*INSTRUCTIONS FOR THE TASK*: Which lines of the entries below contain the string "should" (case-sensitive)? Copy out each of them.
══ AVAILABLE DATA
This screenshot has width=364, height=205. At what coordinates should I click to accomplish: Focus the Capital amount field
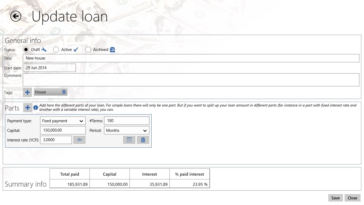pyautogui.click(x=63, y=130)
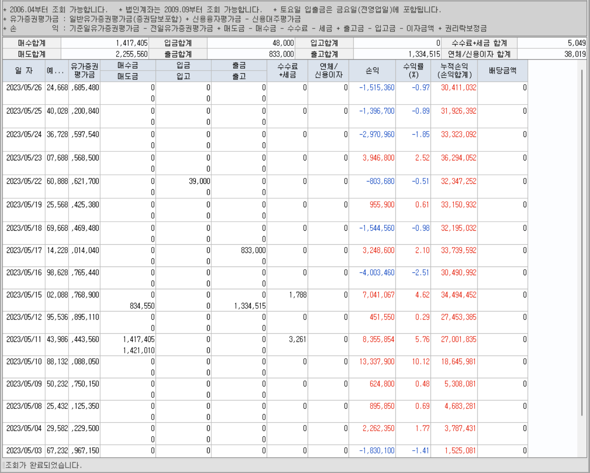Select the 2023/05/26 date row
The width and height of the screenshot is (590, 473).
[x=24, y=88]
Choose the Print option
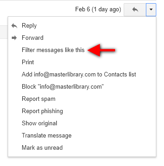This screenshot has height=166, width=164. [x=28, y=62]
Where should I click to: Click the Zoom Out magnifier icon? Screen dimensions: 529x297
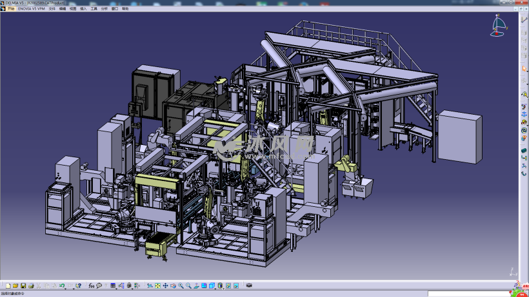[188, 285]
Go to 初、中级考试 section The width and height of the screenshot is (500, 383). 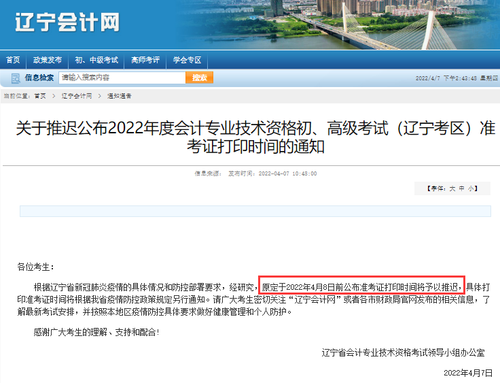[96, 60]
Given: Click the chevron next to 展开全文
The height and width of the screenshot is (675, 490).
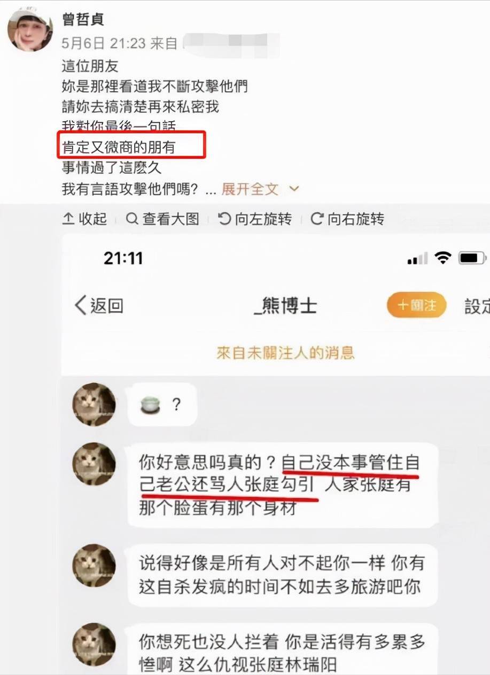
════
*RESULT OF THIS EXERCISE*:
This screenshot has width=364, height=205. At what coordinates should I click to accomplish: Focus the Capital amount field
Where should I click to: Click the Zoom Out magnifier icon? Screen dimensions: 529x297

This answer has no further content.